In this book, we study theoretical and practical aspects of computing methods for mathematical modelling of nonlinear systems. A number of computing techniques are considered, such as methods of operator approximation with any given accuracy; operator interpolation techniques including a non-Lagrange interpolation; methods of system representation subject to constraints associated with concepts of causality, memory and stationarity; methods of system representation with an accuracy that is the best within a given class of models; methods of covariance matrix estimation; methods for low-rank matrix approximations; hybrid methods based on a combination of iterative procedures and best operator approximation; and methods for information compression and filtering under condition that a filter model should satisfy restrictions associated with causality and different types of memory. As a result, the book represents a blend of new methods in general computational analysis, and specific, but also generic, techniques for study of systems theory ant its particular branches, such as optimal filtering and information compression. - Best operator approximation, - Non-Lagrange interpolation, - Generic Karhunen-Loeve transform - Generalised low-rank matrix approximation - Optimal data compression - Optimal nonlinear filtering

## A First Course in the Calculus of Variations

**Author**: Mark Kot**Publisher:**American Mathematical Society**ISBN:**1470414953**Category:**Mathematics**Page:**298**View:**5369

This book is intended for a first course in the calculus of variations, at the senior or beginning graduate level. The reader will learn methods for finding functions that maximize or minimize integrals. The text lays out important necessary and sufficient conditions for extrema in historical order, and it illustrates these conditions with numerous worked-out examples from mechanics, optics, geometry, and other fields.
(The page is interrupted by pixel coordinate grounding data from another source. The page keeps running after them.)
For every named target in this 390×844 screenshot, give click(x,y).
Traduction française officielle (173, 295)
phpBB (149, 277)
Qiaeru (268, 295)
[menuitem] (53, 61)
The exposition starts with simple integrals containing a single independent variable, a single dependent variable, and a single derivative, subject to weak variations, but steadily moves on to more advanced topics, including multivariate problems, constrained extrema, homogeneous problems, problems with variable endpoints, broken extremals, strong variations, and sufficiency conditions. Numerous line drawings clarify the mathematics. Each chapter ends with recommended readings that introduce the student to the relevant scientific literature and with exercises that consolidate understanding.